The Celts at the British Museum

The Celts at the British Museum January 22, 2016

Last weekend, I saw the Gundestrup Cauldron. It was an amazing, powerful, beautiful experience. Seeing something that I’ve waited so long to see, something so old, and so powerful, of such exquisite craftsmanship. It was awesome. Cernunnos sitting there with his antlers and his snake, all beautiful and serene. And the embossed panels, and the tiny details like the embossed leaves, and the silver of at the bottom of the cauldron. Amazing. So sacred. And containing such a wide range of influences from different cultures.

The Gundestrup Cauldron - By Rosemania - http://www.flickr.com/photos/rosemania/4121249312, CC BY 2.0, https://commons.wikimedia.org/w/index.php?curid=9404289
Gundestrup, Denmark. 150-0 BC This cauldron is made from 13 silver plates. The hammered and gilded plates weigh almost 9 kg. On the outside, large deities are accompanied by small humans, animals and mythical creatures in pairs. Interior shows scenes populated with many figures, both human and animals. One of them shows a parade of warriors carrying a carnyx, a Celtic trumpet. Art of the Celts, Historic Museum of Bern. Photo by Rosemania, CC BY 2.0.

Yes, I know that the name Cernunnos is known only from one inscription, and we don’t know the name of the antlered deity on the Gundestrup Cauldron, but I chose to use his name rather than the more impersonal epithet “horned god”. And technically, it isn’t a cauldron – it was a feasting bowl rather than a cooking pot, but archaeologists refer to these vessels as cauldrons.

The Gundestrup Cauldron has been gracing the British Museum in London recently, as part of an exhibition entitled “The Celts: art and identity“. If you haven’t been able to get to it in London, it will be at the National Museum of Scotland from March 2016.

There were loads of other iconic objects in the exhibition too: the Basse-Yutz flagons, the Battersea Shield, the Wandsworth Shield, hoards of gold and silver torcs, some amazing deity statues. There was a bit of a lack of any attempt to set these items in context alongside everyday objects and how they were used – but the objects in the exhibition were really spectacular, and I would happily have paid £16.50 just to see the Gundestrup Cauldron, and the aim of the exhibition was to show how identity is expressed through art, not to show the everyday life of “Celtic” peoples. The music in the exhibition room was really annoying, but the ceiling hangings (apparently meant to represent the Northern Lights) were quite groovy.
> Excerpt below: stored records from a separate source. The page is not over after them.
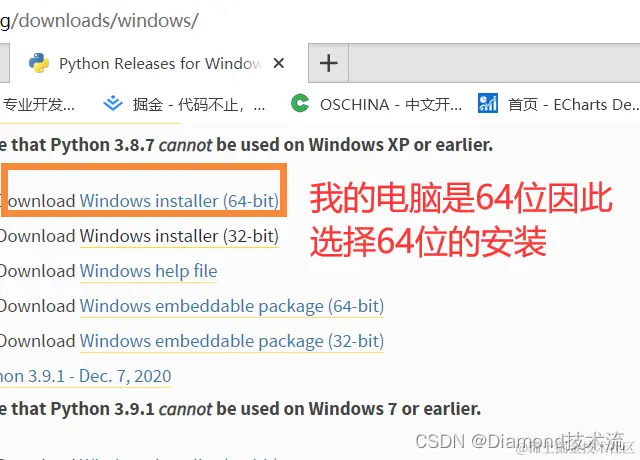Download Windows installer (64-bit) for Python 3.8.7
The height and width of the screenshot is (460, 640).
tap(179, 201)
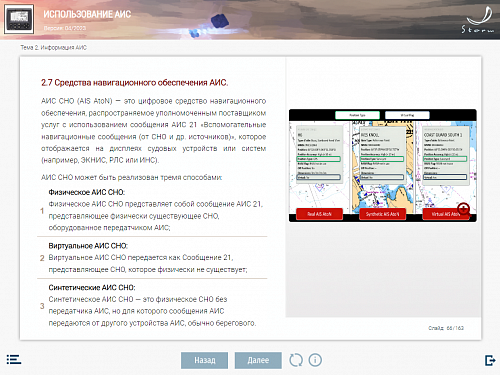This screenshot has height=375, width=500.
Task: Enlarge the AIS AtoN chart thumbnail
Action: (383, 165)
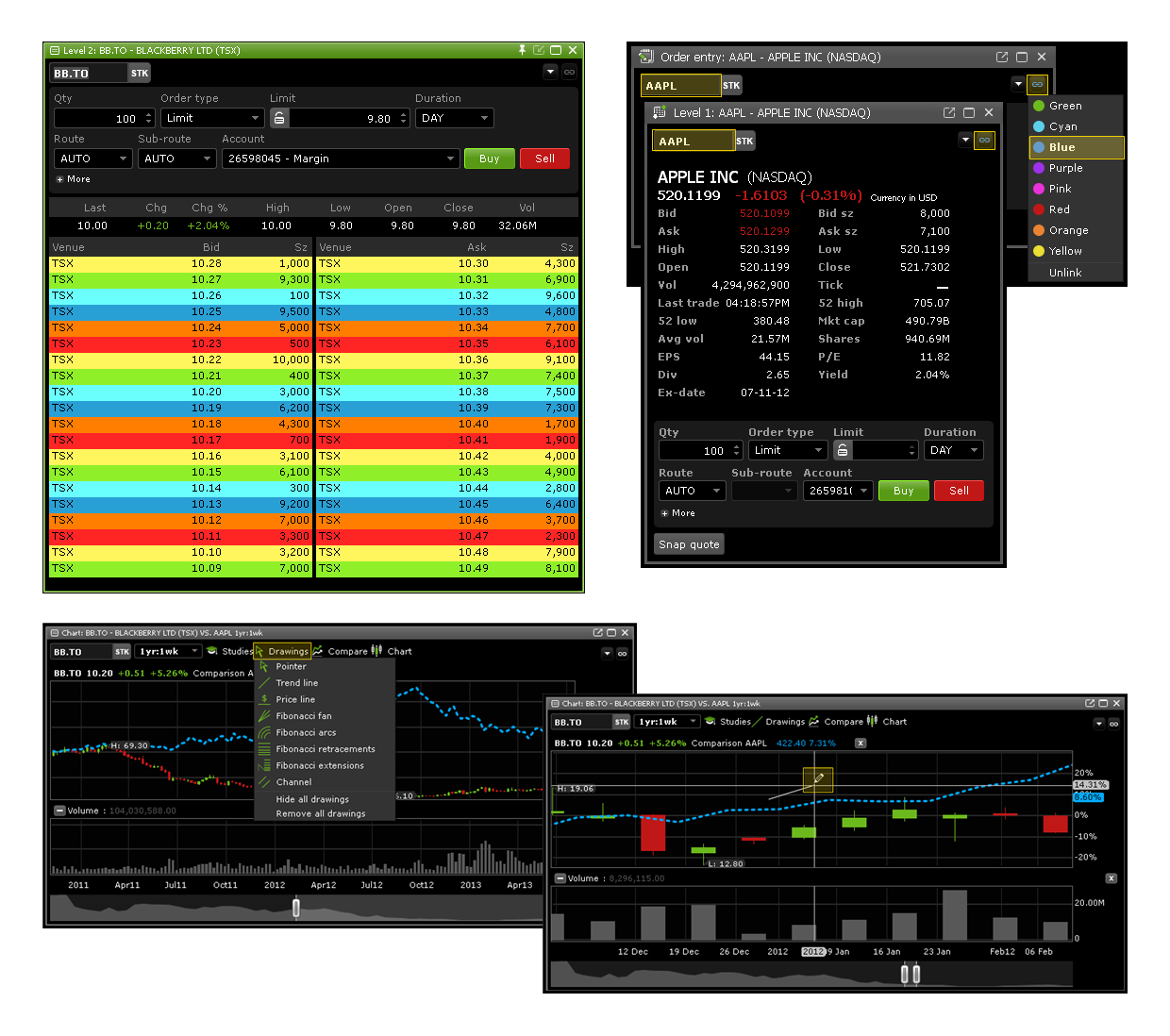Pin the BlackBerry Level 2 window
Image resolution: width=1170 pixels, height=1036 pixels.
tap(522, 50)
Some people have rightly questioned the use of the word “Celts” in the title of the exhibition. However, the curators took care to problematise the term, to unpack it, and show how its meaning has changed over time – particularly in the context of the 19th century revival and the Celtic Twilight. Here’s an excerpt from the press release:

Today the word ‘Celtic’ is associated with the distinctive cultures, languages, music and traditions of Scotland, Ireland, Wales, Cornwall, Brittany and the Isle of Man. Yet the name Celts was first recorded thousands of years earlier, around 500 BC, when the ancient Greeks used it to refer to peoples living across a broad swathe of Europe north of the Alps. The Greeks saw these outsiders as barbarians, far removed from the civilised world of the Mediterranean. They left no written records of their own, but today archaeology is revealing new insights into how they lived. Modern research suggests that these were disparate groups rather than a single people, linked by their unique stylised art. This set them apart from the classical world, but their technological accomplishments stand on a par with the finest achievements of Greek and Roman artists.

The exhibition very clearly showed how the meaning of “Celt” changed over time – and how there is no single ethnic group that may be referred to as “Celtic”. Being “Celtic” has more to do with language and culture than it does with ethnicity or genetics.